The stranglehold that sterile, acronymized organisations once exercised over the immigration debate has been largely breached. Net negative migration, with more migrants leaving Britain than entering, is the single most popular border policy in the country.

The forecasts of the Office for Budgetary Responsibility and the Migration Advisory Committee, instructing the British public to embrace mass migration, not to fear it, are now seen in the same vein as Michael Fish’s attempts to downplay the Great Storm of 1987 – factually wrong and downright dangerous.

However, the Independent Press Standards Organisation (IPSO) remains a rancid sore on this country’s politics. It is an anachronistic organisation, initially designed to act as an independent regulator, but that has long since morphed into a Glavlit tribute act, actively preventing the public from learning the true costs of mass migration.

Earlier this month IPSO censured the Telegraph for an article, published over twelve months ago, which revealed for the first time that over one million foreigners were claiming benefits. IPSO claimed that the piece was “inaccurate” and instructed that a correction be published.

But this ruling was made with active neglect of official statistics. Department for Work and Pensions data shows that 1.3 million foreign nationals are currently claiming Universal Credit, with the ONS suggesting a further 600,000 are receiving other benefit types. The Telegraph’s only crime was publishing an article that understated the scale of the crisis.

The likes of the Beano and Guardian refuse to subject themselves to the auspices of this basket case

The likes of the Beano and Guardian refuse to subject themselves to the auspices of this basket case. It is time that centre-right media follow suit — and they must do so now, before things get much worse.

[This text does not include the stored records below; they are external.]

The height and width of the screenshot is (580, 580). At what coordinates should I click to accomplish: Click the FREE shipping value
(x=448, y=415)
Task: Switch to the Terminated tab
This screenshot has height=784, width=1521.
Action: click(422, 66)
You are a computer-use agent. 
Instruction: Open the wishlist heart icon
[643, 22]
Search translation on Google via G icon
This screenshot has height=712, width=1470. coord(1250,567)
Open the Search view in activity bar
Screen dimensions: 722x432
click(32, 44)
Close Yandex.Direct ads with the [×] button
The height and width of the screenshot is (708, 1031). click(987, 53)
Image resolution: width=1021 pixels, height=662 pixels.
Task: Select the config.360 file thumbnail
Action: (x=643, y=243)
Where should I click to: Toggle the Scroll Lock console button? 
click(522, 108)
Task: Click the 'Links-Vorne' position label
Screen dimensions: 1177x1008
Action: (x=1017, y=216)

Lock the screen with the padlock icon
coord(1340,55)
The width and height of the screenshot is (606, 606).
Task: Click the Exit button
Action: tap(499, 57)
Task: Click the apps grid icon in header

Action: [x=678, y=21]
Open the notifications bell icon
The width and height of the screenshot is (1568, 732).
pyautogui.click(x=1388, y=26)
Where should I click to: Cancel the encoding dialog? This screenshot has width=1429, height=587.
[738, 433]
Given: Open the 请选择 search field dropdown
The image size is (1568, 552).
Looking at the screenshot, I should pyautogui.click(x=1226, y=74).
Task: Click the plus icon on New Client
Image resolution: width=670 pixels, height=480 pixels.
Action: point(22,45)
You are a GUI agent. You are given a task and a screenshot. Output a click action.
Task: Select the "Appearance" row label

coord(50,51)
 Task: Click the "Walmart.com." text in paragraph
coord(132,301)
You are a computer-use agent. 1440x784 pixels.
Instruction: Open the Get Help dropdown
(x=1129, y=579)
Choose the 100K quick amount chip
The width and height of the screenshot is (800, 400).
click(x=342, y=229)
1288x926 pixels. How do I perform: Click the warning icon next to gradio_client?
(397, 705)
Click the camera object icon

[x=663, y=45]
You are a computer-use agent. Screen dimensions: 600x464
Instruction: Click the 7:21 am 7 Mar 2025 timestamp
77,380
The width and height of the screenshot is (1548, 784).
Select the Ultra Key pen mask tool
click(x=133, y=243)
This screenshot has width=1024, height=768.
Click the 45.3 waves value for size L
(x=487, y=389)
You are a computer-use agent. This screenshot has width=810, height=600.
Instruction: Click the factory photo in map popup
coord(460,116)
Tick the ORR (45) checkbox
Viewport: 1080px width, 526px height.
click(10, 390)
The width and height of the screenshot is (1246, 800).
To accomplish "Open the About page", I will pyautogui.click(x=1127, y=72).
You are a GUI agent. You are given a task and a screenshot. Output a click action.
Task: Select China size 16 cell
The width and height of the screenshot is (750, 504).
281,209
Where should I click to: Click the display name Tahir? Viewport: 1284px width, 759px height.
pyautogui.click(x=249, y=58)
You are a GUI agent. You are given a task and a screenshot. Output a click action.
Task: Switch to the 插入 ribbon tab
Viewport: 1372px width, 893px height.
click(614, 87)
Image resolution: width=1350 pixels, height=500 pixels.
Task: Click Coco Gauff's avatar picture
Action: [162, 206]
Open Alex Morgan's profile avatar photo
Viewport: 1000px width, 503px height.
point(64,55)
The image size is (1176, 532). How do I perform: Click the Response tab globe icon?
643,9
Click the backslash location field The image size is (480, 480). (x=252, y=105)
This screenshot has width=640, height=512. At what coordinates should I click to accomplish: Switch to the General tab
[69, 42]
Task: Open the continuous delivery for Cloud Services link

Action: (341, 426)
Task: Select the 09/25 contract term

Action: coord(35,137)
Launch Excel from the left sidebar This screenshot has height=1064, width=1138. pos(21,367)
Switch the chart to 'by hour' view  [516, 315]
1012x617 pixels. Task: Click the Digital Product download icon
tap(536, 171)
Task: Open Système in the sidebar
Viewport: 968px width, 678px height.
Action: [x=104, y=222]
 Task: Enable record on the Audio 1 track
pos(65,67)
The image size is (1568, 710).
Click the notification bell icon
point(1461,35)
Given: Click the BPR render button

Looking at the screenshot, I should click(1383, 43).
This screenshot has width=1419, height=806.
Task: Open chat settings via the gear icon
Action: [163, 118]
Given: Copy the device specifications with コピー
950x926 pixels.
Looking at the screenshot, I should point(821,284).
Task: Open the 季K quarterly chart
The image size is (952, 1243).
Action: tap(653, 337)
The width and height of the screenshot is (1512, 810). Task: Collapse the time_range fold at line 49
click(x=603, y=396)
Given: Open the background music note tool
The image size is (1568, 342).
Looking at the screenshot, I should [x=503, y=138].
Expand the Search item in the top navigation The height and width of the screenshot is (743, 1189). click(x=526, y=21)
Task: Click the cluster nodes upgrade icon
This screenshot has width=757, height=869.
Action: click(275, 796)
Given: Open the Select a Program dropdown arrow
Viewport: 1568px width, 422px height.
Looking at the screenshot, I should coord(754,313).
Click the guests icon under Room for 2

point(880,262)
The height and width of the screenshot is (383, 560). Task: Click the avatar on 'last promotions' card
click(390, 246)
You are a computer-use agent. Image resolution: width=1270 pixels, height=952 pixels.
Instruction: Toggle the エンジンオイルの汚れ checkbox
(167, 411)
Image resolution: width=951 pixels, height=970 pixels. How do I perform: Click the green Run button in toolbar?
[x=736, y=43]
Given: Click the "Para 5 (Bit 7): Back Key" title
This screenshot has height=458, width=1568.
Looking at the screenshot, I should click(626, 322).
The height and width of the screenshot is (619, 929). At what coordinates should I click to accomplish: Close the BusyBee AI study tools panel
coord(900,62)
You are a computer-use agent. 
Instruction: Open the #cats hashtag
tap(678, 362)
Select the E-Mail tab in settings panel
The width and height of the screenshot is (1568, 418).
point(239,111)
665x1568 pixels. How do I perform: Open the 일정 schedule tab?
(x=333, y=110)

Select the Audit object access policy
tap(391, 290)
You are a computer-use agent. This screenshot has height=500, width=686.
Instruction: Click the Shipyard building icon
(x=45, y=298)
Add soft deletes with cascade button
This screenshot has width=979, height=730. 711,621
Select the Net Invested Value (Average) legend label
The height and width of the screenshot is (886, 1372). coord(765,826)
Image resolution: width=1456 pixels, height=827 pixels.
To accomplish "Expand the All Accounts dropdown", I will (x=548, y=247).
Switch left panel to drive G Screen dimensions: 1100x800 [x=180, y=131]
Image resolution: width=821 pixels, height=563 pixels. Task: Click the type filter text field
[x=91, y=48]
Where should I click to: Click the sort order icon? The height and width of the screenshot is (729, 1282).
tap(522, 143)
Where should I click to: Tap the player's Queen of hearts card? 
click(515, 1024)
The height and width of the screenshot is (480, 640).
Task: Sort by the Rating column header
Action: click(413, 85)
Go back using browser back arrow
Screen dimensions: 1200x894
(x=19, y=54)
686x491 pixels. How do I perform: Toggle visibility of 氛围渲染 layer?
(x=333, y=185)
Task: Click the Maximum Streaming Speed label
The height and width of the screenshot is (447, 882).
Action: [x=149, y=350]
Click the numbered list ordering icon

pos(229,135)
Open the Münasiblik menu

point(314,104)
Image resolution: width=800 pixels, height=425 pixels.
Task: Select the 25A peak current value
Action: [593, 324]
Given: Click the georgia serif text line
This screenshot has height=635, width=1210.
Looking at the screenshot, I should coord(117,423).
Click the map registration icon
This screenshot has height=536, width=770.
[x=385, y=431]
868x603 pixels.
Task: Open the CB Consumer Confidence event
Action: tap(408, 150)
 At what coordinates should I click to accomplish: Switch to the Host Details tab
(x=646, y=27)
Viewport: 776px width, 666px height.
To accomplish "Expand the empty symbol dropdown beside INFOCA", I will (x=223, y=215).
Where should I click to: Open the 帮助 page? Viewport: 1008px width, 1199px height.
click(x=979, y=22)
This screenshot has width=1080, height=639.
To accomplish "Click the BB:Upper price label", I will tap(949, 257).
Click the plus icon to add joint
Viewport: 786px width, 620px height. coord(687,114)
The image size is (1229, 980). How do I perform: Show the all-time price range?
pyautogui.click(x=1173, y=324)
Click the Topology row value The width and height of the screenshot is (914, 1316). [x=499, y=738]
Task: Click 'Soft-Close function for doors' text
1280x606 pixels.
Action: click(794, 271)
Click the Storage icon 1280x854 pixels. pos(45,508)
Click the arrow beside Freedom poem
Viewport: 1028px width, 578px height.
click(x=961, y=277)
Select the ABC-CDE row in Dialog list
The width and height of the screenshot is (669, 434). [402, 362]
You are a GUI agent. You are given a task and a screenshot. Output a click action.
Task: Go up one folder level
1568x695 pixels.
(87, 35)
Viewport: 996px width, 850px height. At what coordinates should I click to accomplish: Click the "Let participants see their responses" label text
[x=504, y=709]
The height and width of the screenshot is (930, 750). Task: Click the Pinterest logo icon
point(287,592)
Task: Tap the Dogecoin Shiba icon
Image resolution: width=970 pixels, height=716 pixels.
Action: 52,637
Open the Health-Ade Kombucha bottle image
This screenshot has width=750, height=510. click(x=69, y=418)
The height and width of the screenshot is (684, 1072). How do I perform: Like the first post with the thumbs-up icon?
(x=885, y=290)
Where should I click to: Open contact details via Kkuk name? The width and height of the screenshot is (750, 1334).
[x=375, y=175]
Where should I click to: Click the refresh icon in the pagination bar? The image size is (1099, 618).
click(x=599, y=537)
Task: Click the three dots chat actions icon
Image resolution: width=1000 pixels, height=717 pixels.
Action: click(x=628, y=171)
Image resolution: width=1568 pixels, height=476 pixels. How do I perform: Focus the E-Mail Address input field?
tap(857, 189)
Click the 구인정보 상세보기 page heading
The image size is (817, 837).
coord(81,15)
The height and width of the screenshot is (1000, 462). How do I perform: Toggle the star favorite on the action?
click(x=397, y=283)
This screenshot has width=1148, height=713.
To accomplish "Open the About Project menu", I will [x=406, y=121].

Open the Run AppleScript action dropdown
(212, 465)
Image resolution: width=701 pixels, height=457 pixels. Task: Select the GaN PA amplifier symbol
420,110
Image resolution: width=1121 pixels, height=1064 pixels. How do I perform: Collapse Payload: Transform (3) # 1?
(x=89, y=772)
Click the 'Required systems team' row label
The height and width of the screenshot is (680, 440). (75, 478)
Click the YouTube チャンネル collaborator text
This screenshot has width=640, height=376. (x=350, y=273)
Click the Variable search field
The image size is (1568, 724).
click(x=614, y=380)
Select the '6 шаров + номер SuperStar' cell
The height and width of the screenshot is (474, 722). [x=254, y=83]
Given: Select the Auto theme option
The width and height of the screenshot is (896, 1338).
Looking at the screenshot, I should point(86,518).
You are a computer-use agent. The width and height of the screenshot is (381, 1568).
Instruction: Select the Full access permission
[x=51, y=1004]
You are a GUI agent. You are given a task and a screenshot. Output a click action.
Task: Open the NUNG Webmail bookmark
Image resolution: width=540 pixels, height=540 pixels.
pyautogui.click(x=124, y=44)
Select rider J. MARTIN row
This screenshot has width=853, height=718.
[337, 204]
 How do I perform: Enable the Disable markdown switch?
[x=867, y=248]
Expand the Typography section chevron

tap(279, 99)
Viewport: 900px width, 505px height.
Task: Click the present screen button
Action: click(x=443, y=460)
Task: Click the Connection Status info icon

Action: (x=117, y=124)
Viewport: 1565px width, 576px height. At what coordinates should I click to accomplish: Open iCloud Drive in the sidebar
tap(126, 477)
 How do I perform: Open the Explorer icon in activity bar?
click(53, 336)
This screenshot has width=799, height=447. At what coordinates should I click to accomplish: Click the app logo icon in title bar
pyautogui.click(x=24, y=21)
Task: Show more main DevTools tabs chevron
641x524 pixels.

The body’s incoming Chair, Jenny Watson, taking the reins in April, will turbocharge the existing assaults on free speech currently being undertaken by this Labour government. Britain’s press regulator will now be headed by an individual who, in 2017, vice-chaired a report into “Missing Muslims”, recommending that the government create a definition of “anti-Muslim prejudice” and that IPSO produce instructions for news outlets to ensure “accurate reporting on Muslim issues”. Indeed, in 2020 this censorial desire was fulfilled as an IPSO publication into “Reporting on Muslims and Islam”, confirming that Muslims are the only religious group in the country with specific reporting guidelines.

The guidelines were introduced under the watch of the current CEO, Charlotte Dewar, who has previously met with the controversial group the Centre for Media Monitoring and is the Platonic Trump Derangement Syndrome patient. Most non-institutionalised people in the country will have identified with the President’s 2018 comments, in which he warned that mass migration had “changed the fabric of Europe” and that “it’s never going to be what it was” unless we act quickly, Dewar, however, shared posts describing this as “flat-out white nationalist rhetoric”.

On the organisation’s Complaints Committee — the body tasked with reprimanding those news outlets that dare stray too far from mushy 2010s orthodoxy – sits Carwyn Jones, the former Welsh First Minister who inflicted “Nation of Sanctuary” status on his fellow countrymen and put Welsh taxpayers on the hook for discounted bus travel and English language lessons for asylum seekers. Alongside him, with boring predictability, sits a Human Rights Lawyer and an outspoken Remainer.

The Head of Complaints, prior to exercising censorial influence on the media landscape, tried her arm as an academic. Her main research area of interest was LGBTQI refugees and the “specific plight of SOGI minority asylum seekers”. The thrust of her argument was that European countries should not require proof from asylum seekers claiming sanctuary on the grounds of their sexuality that they are, in fact, homosexual.

The body’s only Communications Officer has shared an offensive conspiracy theory, claiming that a humanitarian organisation operating in Israel is “enticing Palestinians to Southern Gaza the way the Nazis enticed starving Jews in the Warsaw Ghetto to board trains to the death camps”.

Those who decide what is and is not acceptable to be published in Britain’s press are just not qualified for the role. The dearth of expertise amongst IPSO’s staff allows the steering wheel to be grabbed by a small cabal of motivated, and unoccupied, individuals. Complainants are more often than not angry Bluesky types or those drummed out of the civil service for successive failures, and who are now masquerading as KCL professors in empty lecture theatres.

Their unbounded self-confidence means gripes are delivered to IPSO’s mailbox with such vim and vigour that, to the untrained eye, the assertiveness can be mistaken for expertise.

The hour is late. A free press has rescued us in the past, and it can do so again once. That starts with recognising IPSO to be the enemy of the press we need.